In extending the tariff-negotiating authority of the President, the Congress should direct that in future negotiations subdivisions of classification categories which would give rise to new confusion or controversy over classification be avoided to the maximum extent possible.

The President should make an annual report to the Congress on the operation of the trade agreements program including information on new negotiations undertaken, changes made in tariff rates, and reciprocal concessions obtained.

The delegation of power accorded the President, while broad in nature, nevertheless should be made in recognition of the fact that the trade agreements program has not been fully tested. Most of the period of its operation has been characterized by abnormal economic conditions of one kind or another. This fact argues for caution in applying the principles of the program extensively in the immediate future.

The escape clause and the peril point provisions should be retained.

However, the statute should be amended expressly to spell out the fact that the President is authorized to disregard findings under these provisions whenever he finds that the national interest of the United States requires it.

To date, the escape clause has been applied by the President with respect to only 3 products, despite the fact that there have been over 50 applications for the use of that clause in the past 5 years. There is no similar body of experience as yet with respect to the application of the peril point provisions. The application of these provisions on the basis of the national interest should provide adequate reassurance as to the stability of United States trade policy.

The same standards of sanitation and health should be applied to imported as to domestic goods. Plant and animal quarantine provisions should be maintained. The desirability of consulting with other countries, with a view to creating greater understanding abroad of the standards being enforced by the United States, should be studied.

The measures applied to imports by the Food and Drug Administration and the Department of Agriculture to enforce our sanitary and health requirements and to prevent the spread of animal and plant disease are impediments to trade. Nevertheless, they must be maintained in our national interest. These restrictions would lead to less complaint, however, if they were more widely understood and if similar standards were more widely applied by other countries.

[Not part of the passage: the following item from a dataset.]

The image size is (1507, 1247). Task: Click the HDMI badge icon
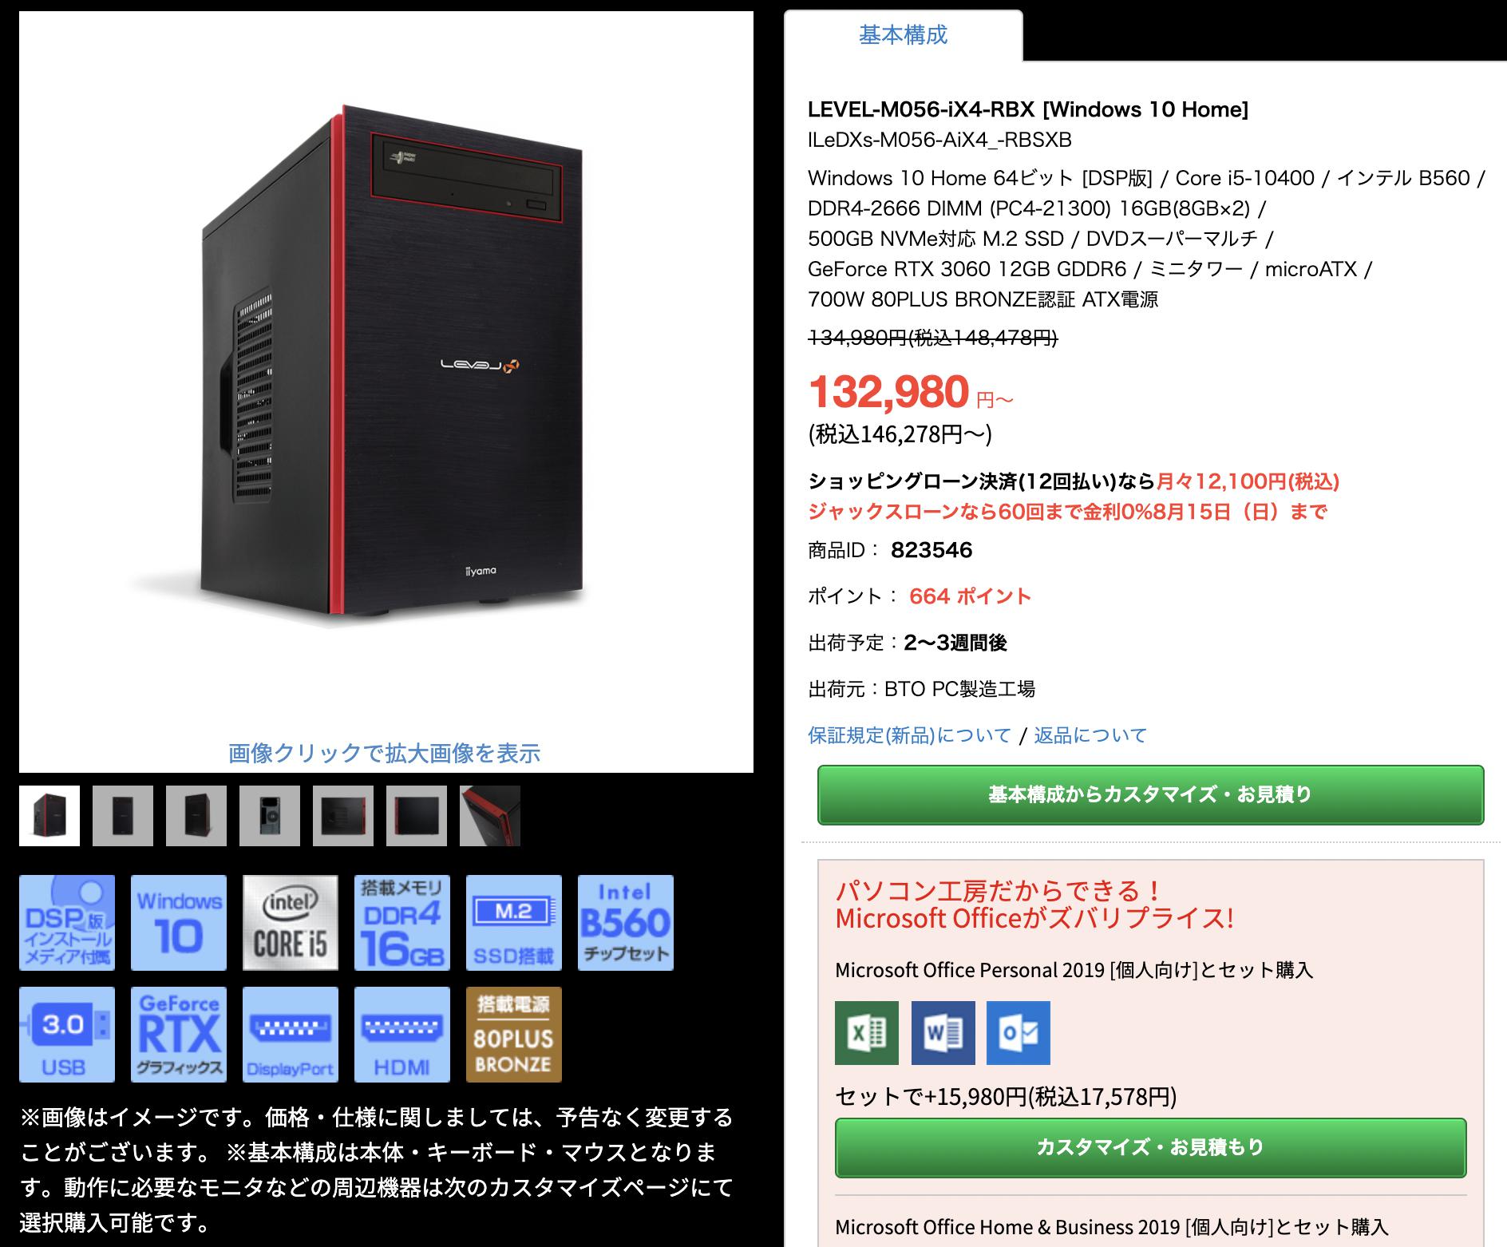point(402,1034)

The recommendations we have made for tariff adjustment imply, we think clearly, gradual and carefully considered step-by-step action. Such an approach should make it possible for any companies, communities, and workers that might be affected to make their own adjustments in the same way that similar adjustments have been made in the past.

It must be borne in mind that in considering the matter of "international trade and its enlargement" the Commission was required to consider such enlargement as would be "consistent with a sound domestic economy." This qualification is as important as the positive part of the directive given us. Even abroad it is recognized that, national security having been assured, the most important single element essential to the expansion of world trade and strengthening of the free world is the maintenance of a sound and strong economy in the United States.